Manifestations des fans contre Sony Music : le contexte
Les deux manifestations ont été organisées par des fans. À Londres, le fan club MJNI avait organisé une soirée spéciale, la Thriller Killer Party, pour célébrer les 20 ans de la sortie de Thriller, l'album le plus vendu de tous les temps (52 millions de copies écoulées à ce jour). Michael Jackson, intéressé par l'événement, avait immédiatement envoyé un fax pour confirmer sa participation. Quelques heures plus tôt, une manifestation était organisée dans les rues de Londres, devant les bureaux de Sony Music UK. Les images diffusées dans tous les médias britanniques et étrangers montrant quelque 1 500 personnes ont marqué la prise de conscience de l'ampleur du conflit par l'opinion publique.

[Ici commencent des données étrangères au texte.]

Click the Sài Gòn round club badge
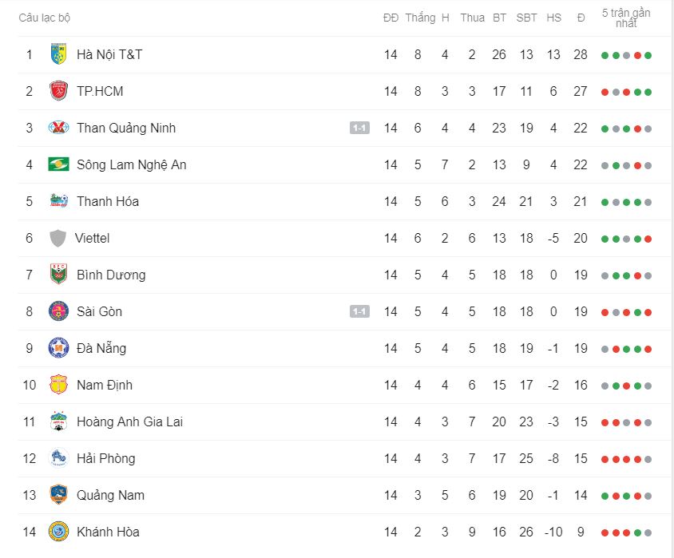Image resolution: width=674 pixels, height=558 pixels. pos(58,311)
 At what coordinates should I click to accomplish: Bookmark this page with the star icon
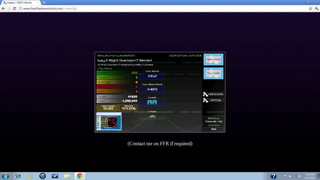(x=310, y=8)
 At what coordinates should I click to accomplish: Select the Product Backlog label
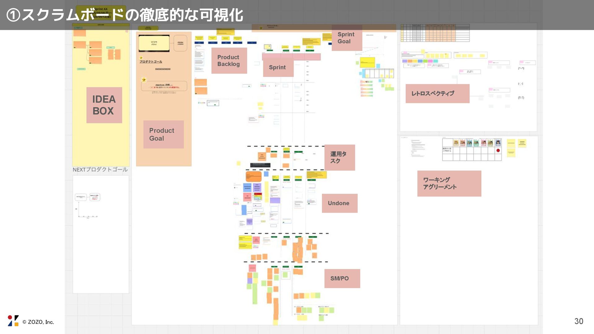point(229,61)
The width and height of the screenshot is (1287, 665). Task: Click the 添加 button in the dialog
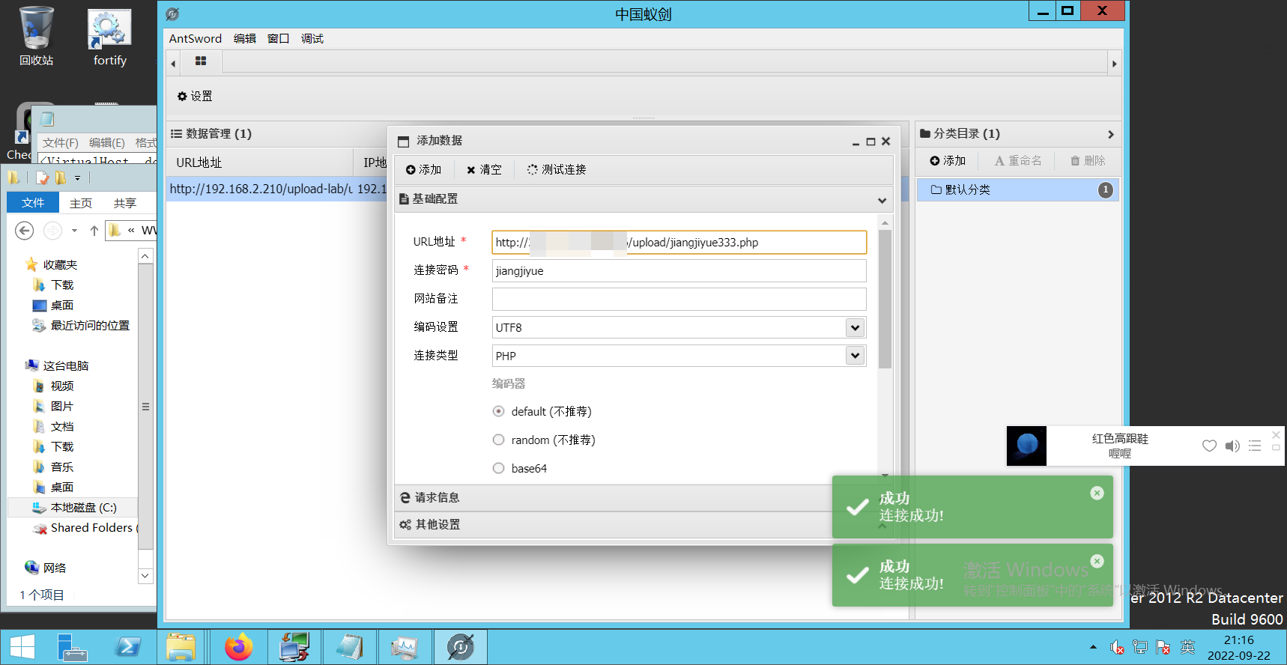coord(423,170)
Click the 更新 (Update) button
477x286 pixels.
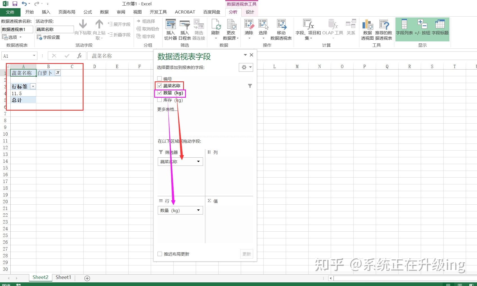(x=246, y=254)
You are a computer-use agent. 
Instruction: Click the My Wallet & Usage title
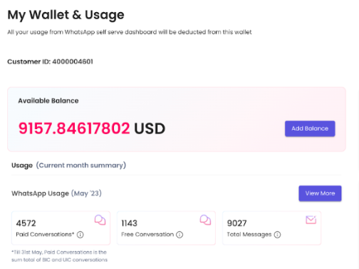[66, 15]
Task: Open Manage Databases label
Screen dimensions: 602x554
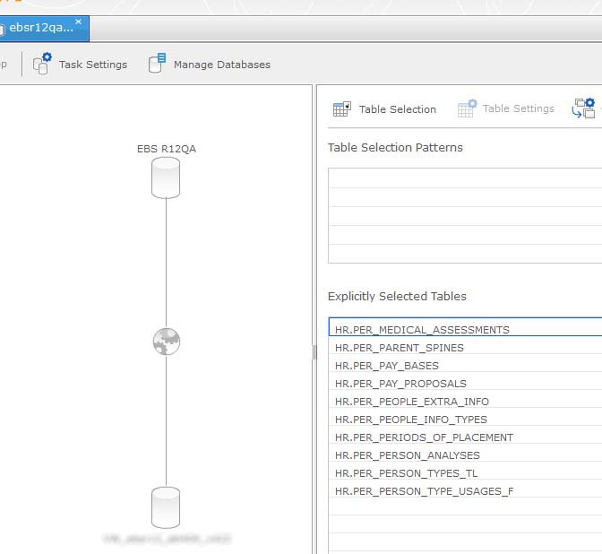Action: [221, 65]
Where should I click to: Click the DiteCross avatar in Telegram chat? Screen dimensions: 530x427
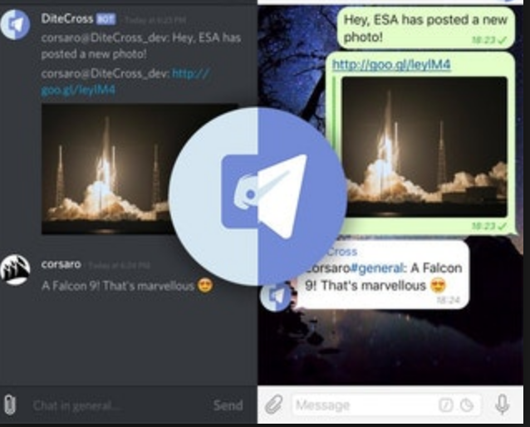pos(276,296)

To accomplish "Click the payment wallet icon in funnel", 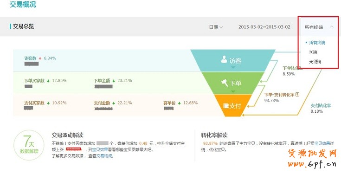I will click(x=226, y=106).
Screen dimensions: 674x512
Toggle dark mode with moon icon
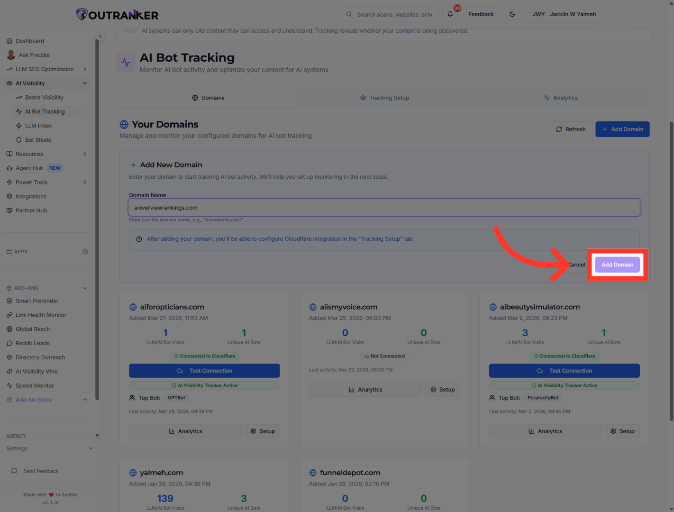(512, 14)
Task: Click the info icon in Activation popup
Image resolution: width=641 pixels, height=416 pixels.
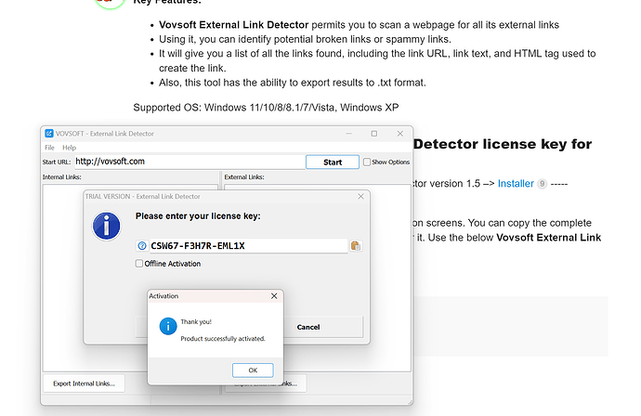Action: coord(167,326)
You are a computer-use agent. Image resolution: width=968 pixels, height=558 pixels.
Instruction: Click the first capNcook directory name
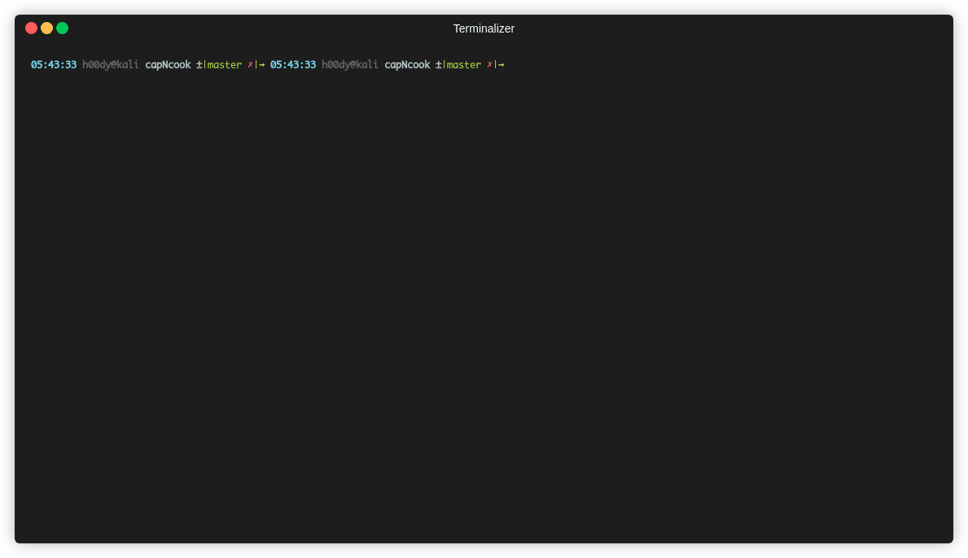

Lors de la soirée, Michael Jackson s'est adressé à ses fans, les remerciant pour leur soutien et leur promettant que « le meilleur était à venir ». Il a également déclaré que Tommy Mottola (le président de Sony Music US, ndlr) était le diable en personne. Le meilleur serait à venir ? En effet, Michael Jackson pourrait négocier un contrat avec une autre major lui permettant une plus grande autonomie artistique. L'échec très relatif d'Invincible (7 millions d'exemplaires sans aucun soutien promotionnel) ne peut que le motiver à créer la stupeur lors du lancement de son prochain album, dont aucune date n'a été avancée pour le moment. Cependant, dans le cadre de son contrat avec Sony Music, le chanteur doit encore sortir un best of, programmé pour la fin de l'année et contenant 4 inédits.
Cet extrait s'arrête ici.